It appears the makers of one the school district's science textbooks have a few things to learn from the 5th graders at Destin Middle School.
When making her lesson plans, science teacher Dawn Pack came across a mistake in the students' textbook "ScienceFusion," published by Houghton Mifflin Harcourt. The book claimed that when saltwater in the oceans, seas and gulfs evaporates, the salt evaporates with the water. It further claims that clouds form by water condensing on small piece of dust and salt in the atmosphere.
"It's physically impossible for salt to evaporate with water, just because of the bonding properties of salt and water," Pack told The Log.
After realizing the mistake, and confirming it with university professors, Pack gave her students a mission: prove their textbook wrong on the issue of salt evaporating with water.
The students started with research, learning more about the water cycle and the formation of salt and water. Then, they found experiments they could run to test their hypothesis.
"We tested several different evaporation experiments where they either mixed salt with water and evaporated it, checking the salinity before and after, or they took water samples that we had gathered and tested the salinity before and after evaporation," Pack said.
They also boiled Gulf water and captured the evaporated water.
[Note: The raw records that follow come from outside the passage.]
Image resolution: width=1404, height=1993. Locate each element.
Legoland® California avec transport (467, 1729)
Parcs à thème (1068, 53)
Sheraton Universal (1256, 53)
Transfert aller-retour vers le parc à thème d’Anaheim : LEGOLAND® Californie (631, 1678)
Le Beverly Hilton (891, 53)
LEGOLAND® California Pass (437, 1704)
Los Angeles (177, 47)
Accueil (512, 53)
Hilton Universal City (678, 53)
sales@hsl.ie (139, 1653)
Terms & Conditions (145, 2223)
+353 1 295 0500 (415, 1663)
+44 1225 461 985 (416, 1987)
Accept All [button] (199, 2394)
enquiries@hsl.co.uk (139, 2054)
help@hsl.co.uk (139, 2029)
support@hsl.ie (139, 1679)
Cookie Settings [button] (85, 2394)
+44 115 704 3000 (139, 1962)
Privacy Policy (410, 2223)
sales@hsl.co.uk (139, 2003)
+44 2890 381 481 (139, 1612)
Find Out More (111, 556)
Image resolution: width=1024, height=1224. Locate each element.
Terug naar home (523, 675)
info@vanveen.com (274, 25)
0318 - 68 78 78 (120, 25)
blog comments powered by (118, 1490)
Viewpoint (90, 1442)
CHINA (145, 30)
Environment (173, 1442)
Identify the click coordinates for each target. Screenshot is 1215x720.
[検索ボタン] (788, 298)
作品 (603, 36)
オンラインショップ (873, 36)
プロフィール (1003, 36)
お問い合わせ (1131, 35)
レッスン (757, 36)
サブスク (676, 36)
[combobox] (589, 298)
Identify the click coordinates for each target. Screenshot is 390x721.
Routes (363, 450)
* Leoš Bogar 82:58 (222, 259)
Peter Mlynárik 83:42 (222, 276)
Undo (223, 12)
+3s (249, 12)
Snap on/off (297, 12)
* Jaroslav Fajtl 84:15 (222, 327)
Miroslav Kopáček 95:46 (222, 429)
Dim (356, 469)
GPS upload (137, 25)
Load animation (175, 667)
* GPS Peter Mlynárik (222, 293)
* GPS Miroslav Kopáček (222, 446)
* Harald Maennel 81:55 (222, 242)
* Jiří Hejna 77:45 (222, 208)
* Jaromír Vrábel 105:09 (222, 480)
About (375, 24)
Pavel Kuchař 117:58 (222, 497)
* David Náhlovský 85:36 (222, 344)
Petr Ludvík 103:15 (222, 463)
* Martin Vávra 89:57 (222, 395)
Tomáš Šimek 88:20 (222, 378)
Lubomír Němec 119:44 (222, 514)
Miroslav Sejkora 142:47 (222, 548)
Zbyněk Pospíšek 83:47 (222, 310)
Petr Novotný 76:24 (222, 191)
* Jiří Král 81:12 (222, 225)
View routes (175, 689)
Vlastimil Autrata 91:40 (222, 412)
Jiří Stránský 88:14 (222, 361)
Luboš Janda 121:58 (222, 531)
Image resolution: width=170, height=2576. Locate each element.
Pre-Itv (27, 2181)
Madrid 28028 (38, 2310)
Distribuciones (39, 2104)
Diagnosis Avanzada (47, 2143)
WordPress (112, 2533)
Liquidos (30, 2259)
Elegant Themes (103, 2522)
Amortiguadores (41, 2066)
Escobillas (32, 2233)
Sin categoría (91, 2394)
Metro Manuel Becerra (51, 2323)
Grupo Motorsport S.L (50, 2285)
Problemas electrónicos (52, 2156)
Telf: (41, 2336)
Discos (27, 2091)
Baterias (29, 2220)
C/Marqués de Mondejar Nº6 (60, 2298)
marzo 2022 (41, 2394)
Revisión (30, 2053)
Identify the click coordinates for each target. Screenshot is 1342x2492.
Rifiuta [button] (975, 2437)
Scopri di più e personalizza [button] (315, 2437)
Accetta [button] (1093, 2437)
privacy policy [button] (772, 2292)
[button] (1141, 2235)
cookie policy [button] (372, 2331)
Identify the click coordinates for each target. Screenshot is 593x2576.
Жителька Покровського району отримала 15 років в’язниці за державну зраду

When they tested the evaporated water, it had a salinity of almost zero.
With the experiments complete and the results backing their hypothesis, the students are now preparing a summary and presentations to send to the book publisher. Pack said students have been very enthusiastic about the opportunity to prove their book authors wrong.
"They are thrilled," Pack said.
Students will meet from 8 a.m. to 8:45 a.m. at Destin Middle School Dec. 6 to further organize their presentations for the textbook publisher.